Task directions: Without the pictures, repeat all of the data exactly as it appears below.

=== Excerpted records ===

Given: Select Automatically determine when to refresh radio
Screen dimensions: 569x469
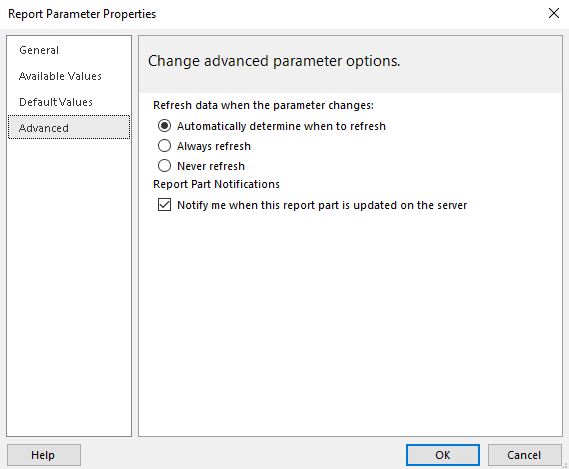Looking at the screenshot, I should [x=164, y=126].
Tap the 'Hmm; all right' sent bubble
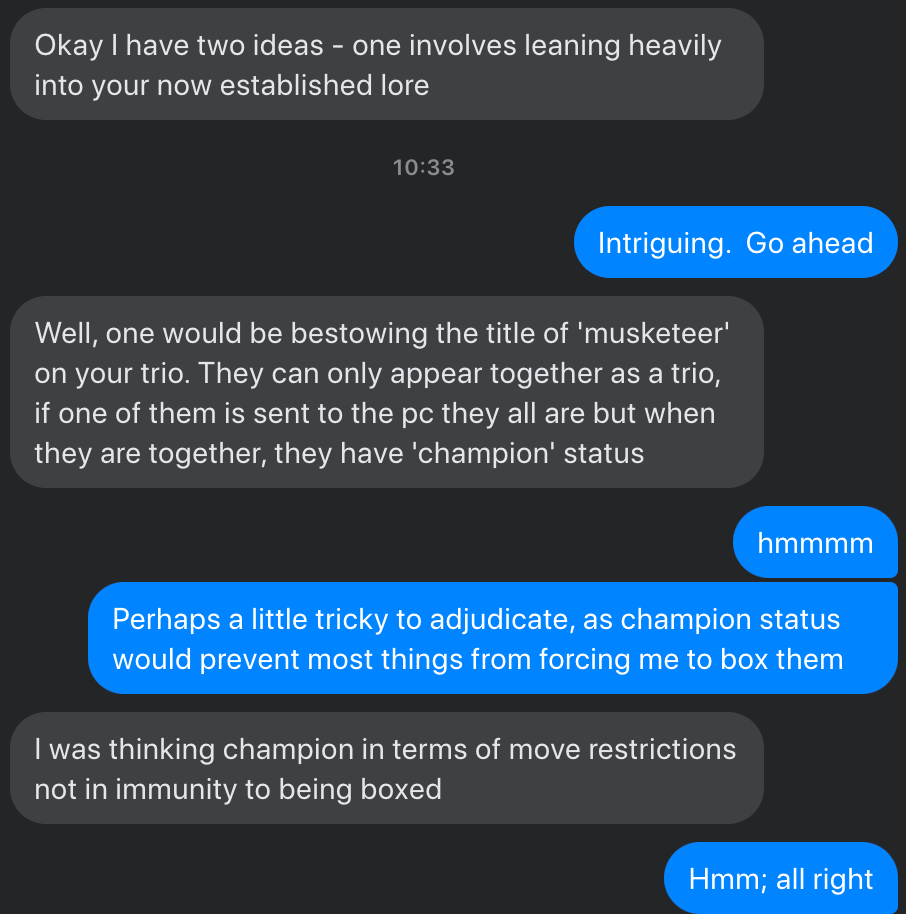906x914 pixels. 781,878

===

Answer area:
Given: Select Automatically determine when to refresh radio
Screen dimensions: 569x469
Looking at the screenshot, I should [x=164, y=126].
Tap the 'Hmm; all right' sent bubble
906x914 pixels. 781,878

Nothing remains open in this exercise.